Figure 3. Cardiomyocyte ISG15 is upregulated in mouse hearts after TAC.

Figure 3

(A) Immunoblotting of WT and Isg15–/– mouse hearts confirming specificity of the ISG15 antibody (clone 1H9L21). (B) qRT-PCR for Isg15 in mouse hearts 8 weeks after sham or TAC. Sham, n = 13; TAC, n = 15. (C) Immunoblotting for ISG15 in mouse hearts 8 weeks after sham or TAC. Sham, n = 11; TAC, n = 11. (D) Immunoblotting for ISG15-conjugated proteins in mouse hearts 8 weeks after sham surgery or 1, 4, or 8 weeks after TAC (n = 5 per group). (E) RNAscope in situ hybridization for Isg15 and immunofluorescence for troponin I in heart sections from mice 4 weeks after sham or TAC. The arrows mark Isg15 RNAscope puncta in troponin I+ cardiomyocytes.

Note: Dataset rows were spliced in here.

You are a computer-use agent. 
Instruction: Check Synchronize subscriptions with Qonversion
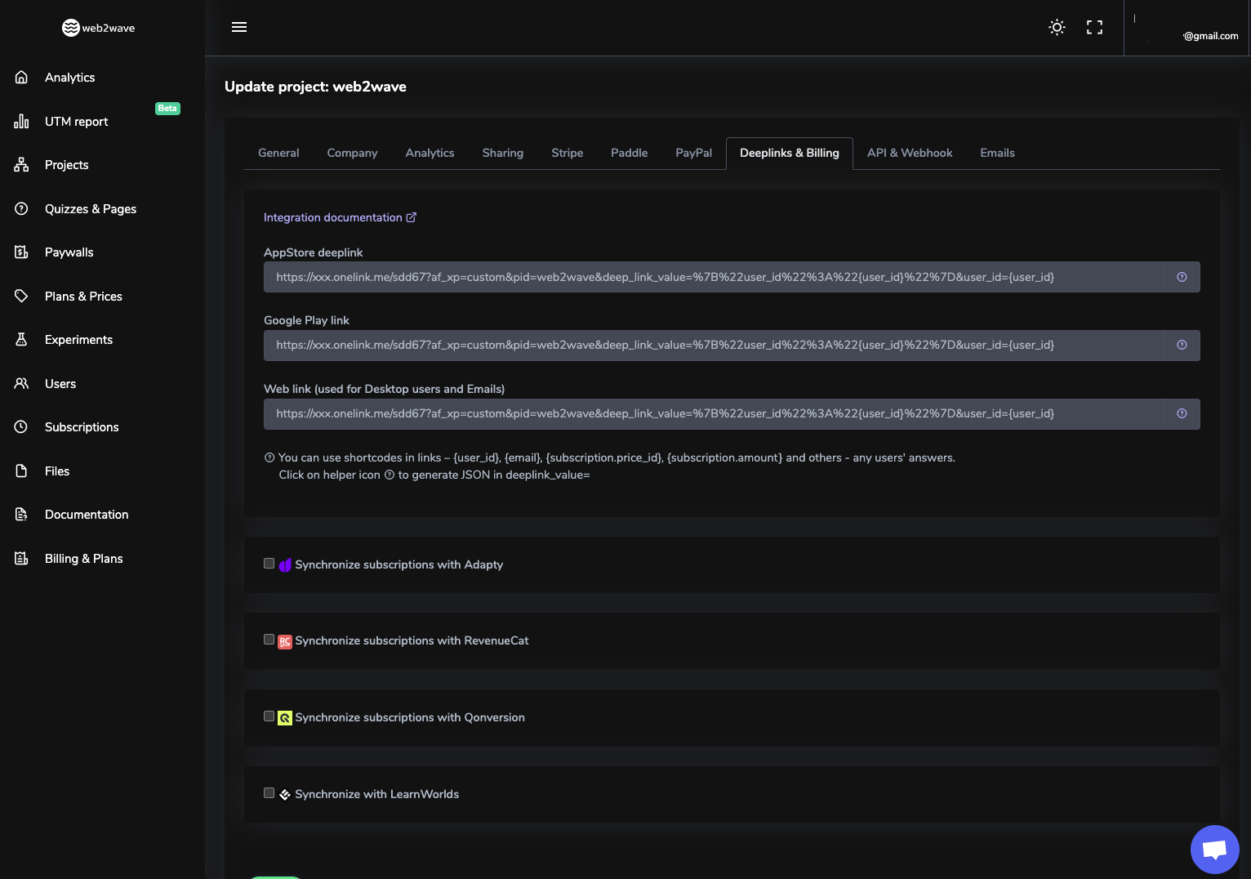[269, 716]
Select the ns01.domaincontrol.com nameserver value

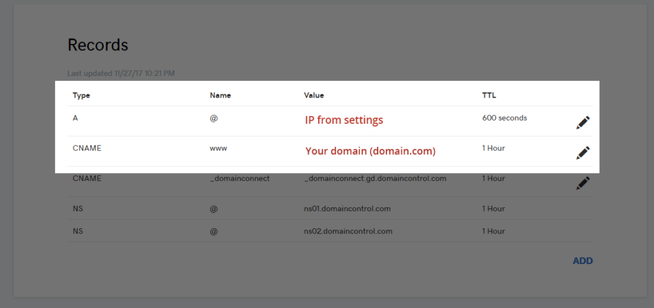tap(348, 209)
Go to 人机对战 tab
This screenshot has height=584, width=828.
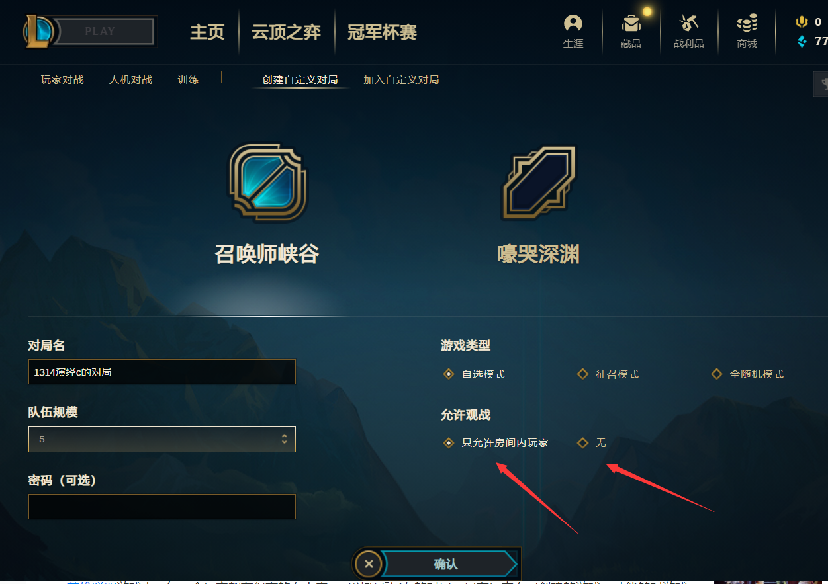coord(130,80)
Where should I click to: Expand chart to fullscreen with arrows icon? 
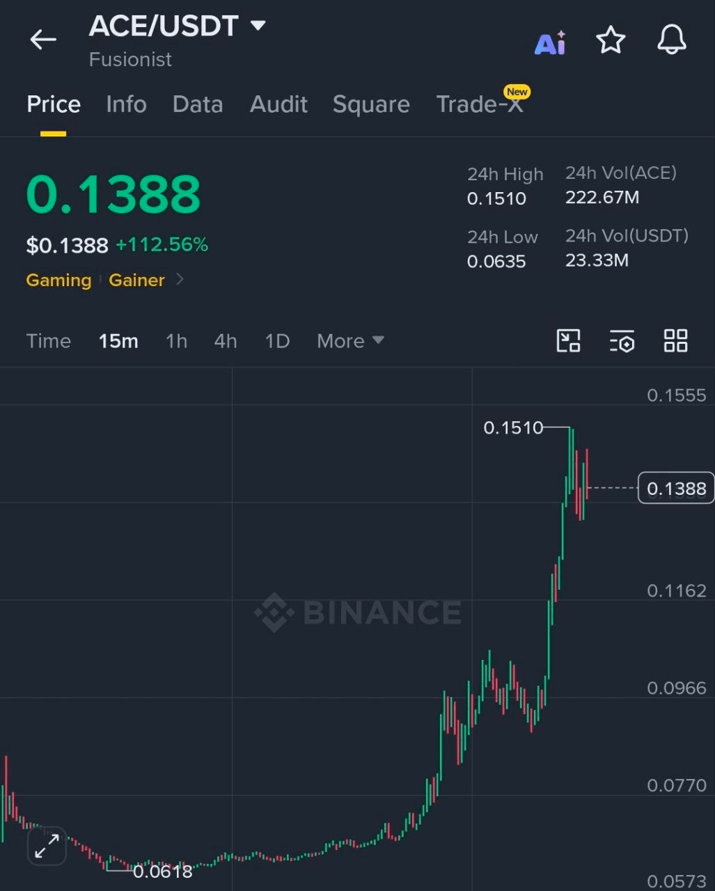(47, 846)
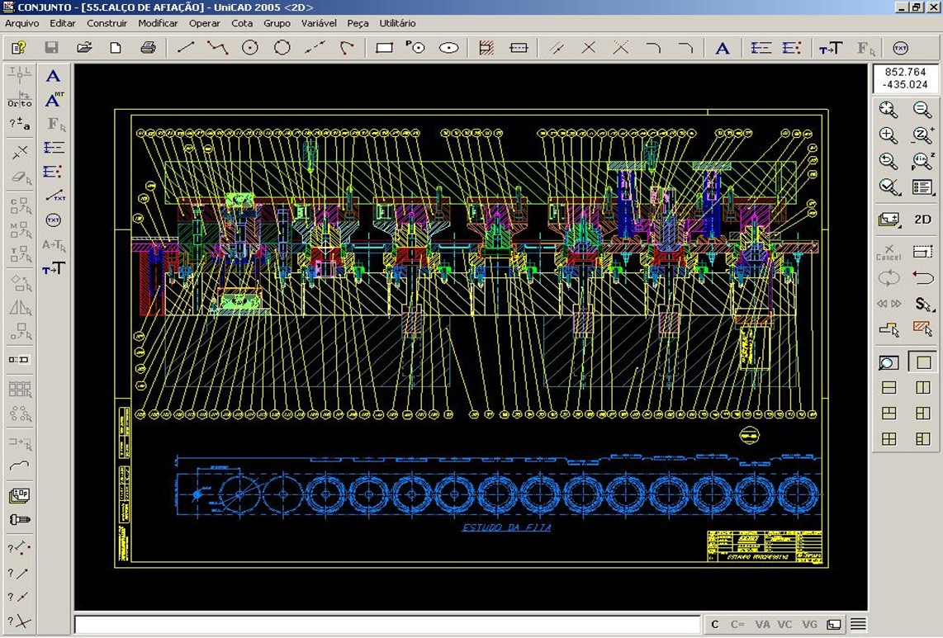This screenshot has height=638, width=943.
Task: Toggle the 2D view mode button
Action: coord(922,220)
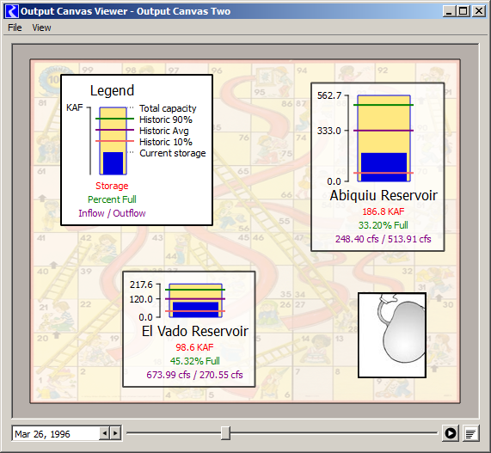
Task: Click the timeline slider handle
Action: point(225,433)
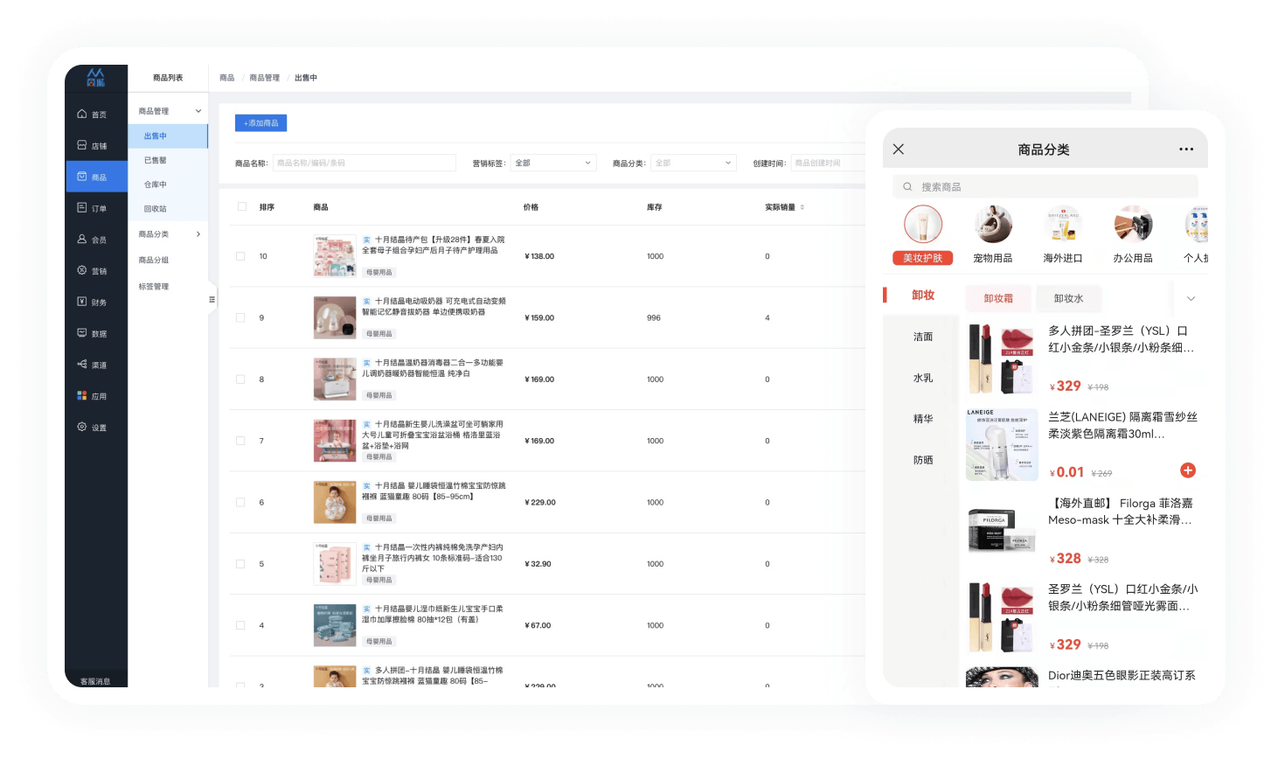
Task: Check the checkbox for row with sort 10
Action: pyautogui.click(x=240, y=256)
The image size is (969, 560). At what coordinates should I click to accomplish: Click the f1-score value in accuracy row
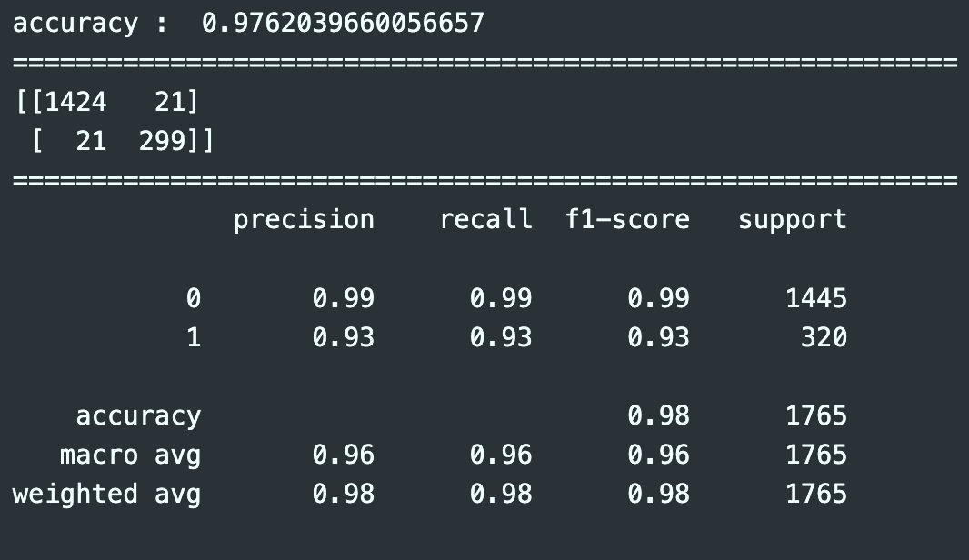(x=658, y=415)
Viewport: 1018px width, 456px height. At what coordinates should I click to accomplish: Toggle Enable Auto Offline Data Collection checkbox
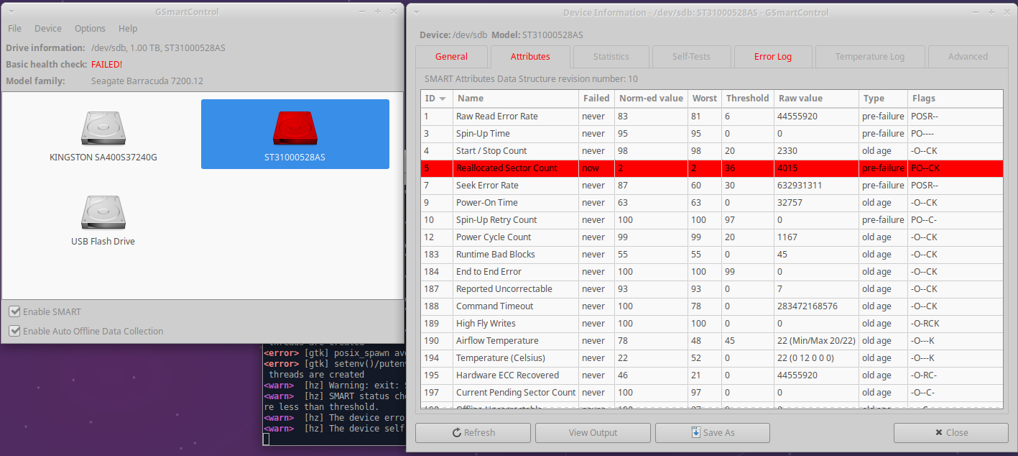[x=14, y=331]
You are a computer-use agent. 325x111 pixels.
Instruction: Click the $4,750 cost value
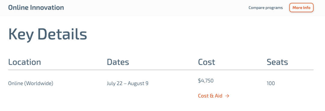point(206,80)
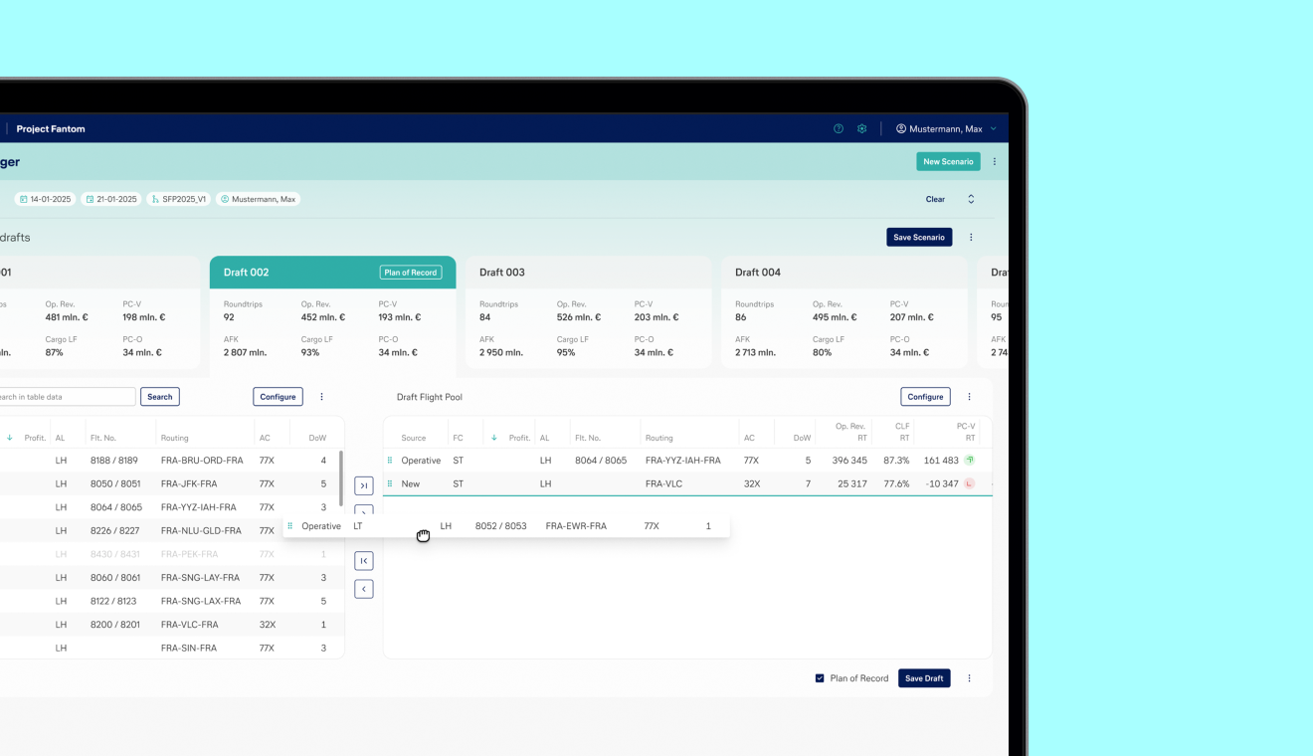The image size is (1313, 756).
Task: Expand or collapse the filter bar chevrons
Action: tap(971, 199)
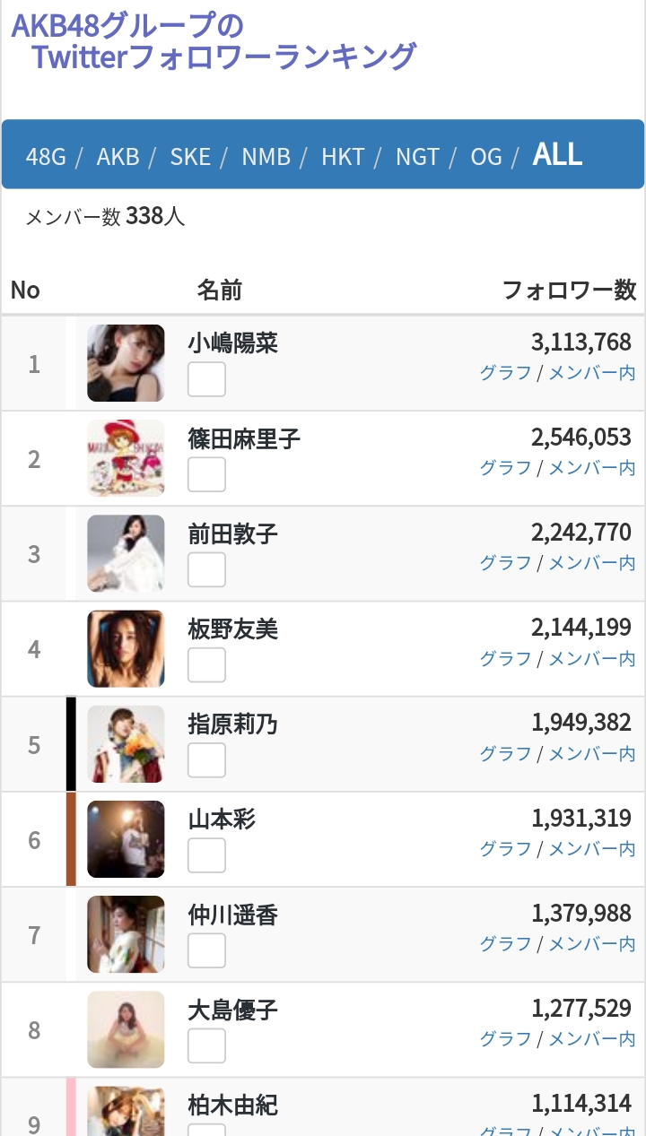Image resolution: width=646 pixels, height=1136 pixels.
Task: Tap 山本彩 profile picture
Action: [126, 839]
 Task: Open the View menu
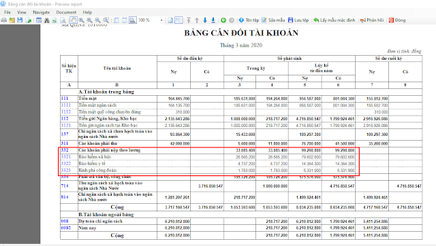click(x=22, y=12)
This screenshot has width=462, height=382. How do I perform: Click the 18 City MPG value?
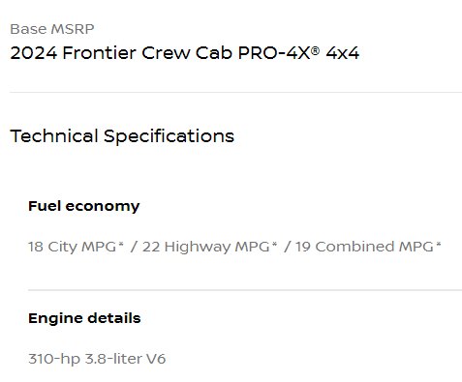pyautogui.click(x=72, y=247)
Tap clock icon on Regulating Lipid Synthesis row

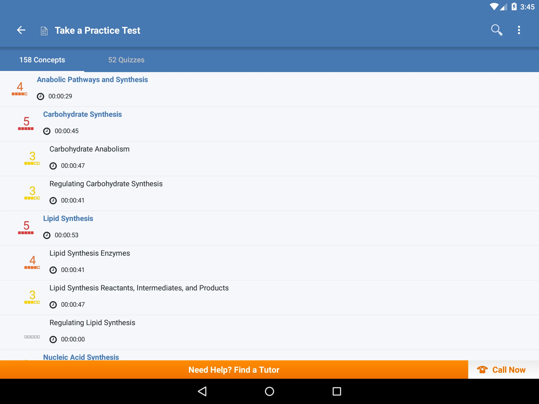[53, 339]
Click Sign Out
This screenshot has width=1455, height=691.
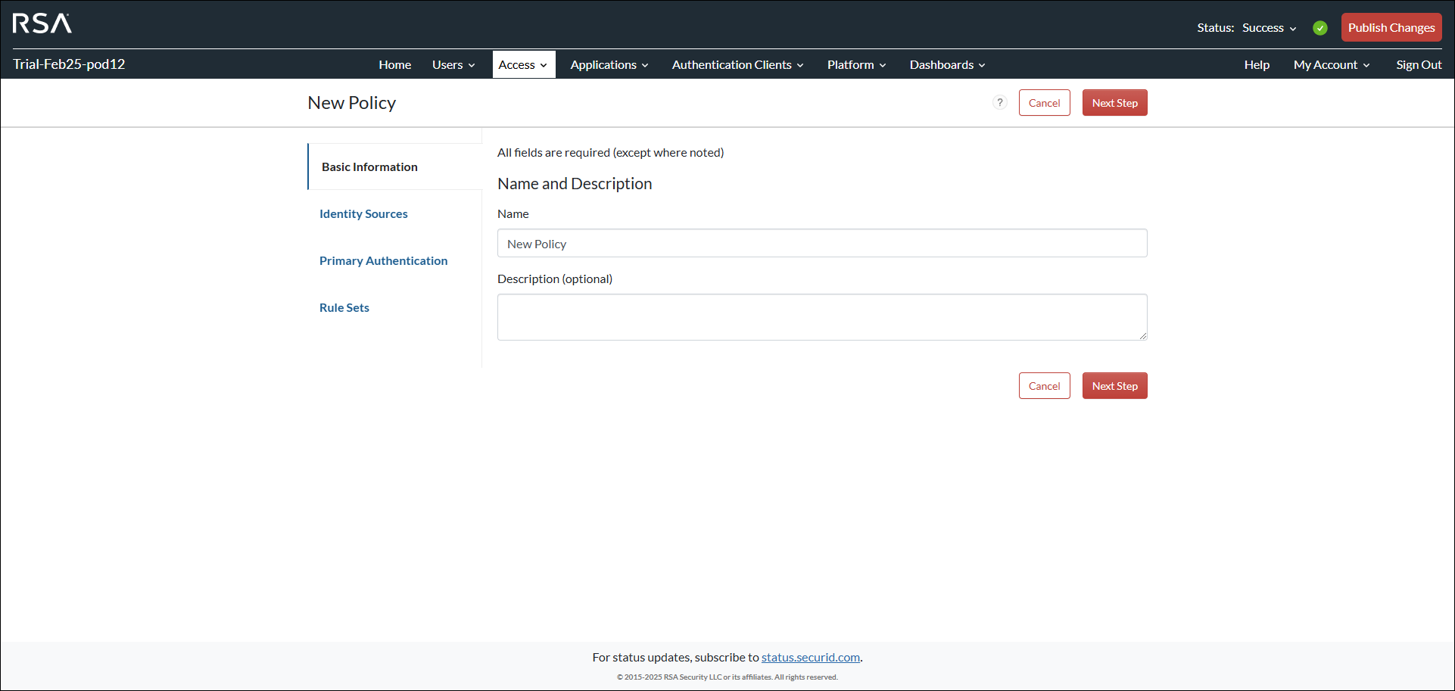click(1419, 65)
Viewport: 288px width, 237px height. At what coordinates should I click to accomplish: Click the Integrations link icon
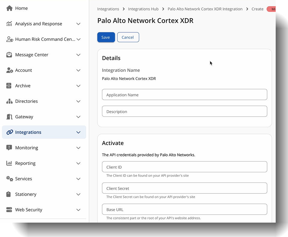click(x=10, y=132)
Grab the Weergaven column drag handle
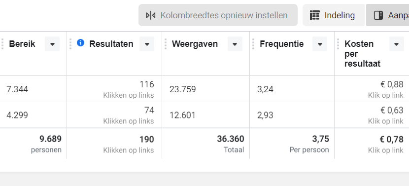 tap(166, 44)
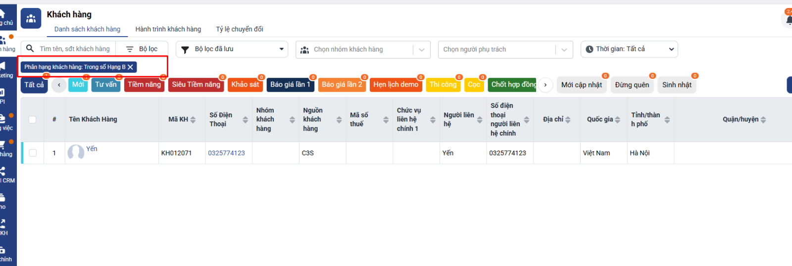This screenshot has width=792, height=266.
Task: Sort by Mã KH column icon
Action: coord(193,119)
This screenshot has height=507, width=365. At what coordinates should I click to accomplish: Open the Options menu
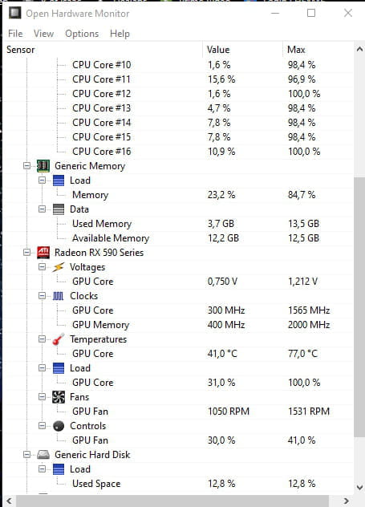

Scale bars: 20 μm. n = 4 per group, except 8 weeks after TAC (n = 5). (F) Immunohistochemistry for ISG15 in mouse hearts 4 weeks after sham or TAC. The arrows mark positive immunostaining at, or close to, intercalated discs. Scale bars: 50 μm. Values are mean ± SD. *P < 0.05, **P < 0.01 by unpaired 2-tailed Student’s t test (B and C), or 1-way ANOVA followed by Dunnett’s post hoc test (D and E).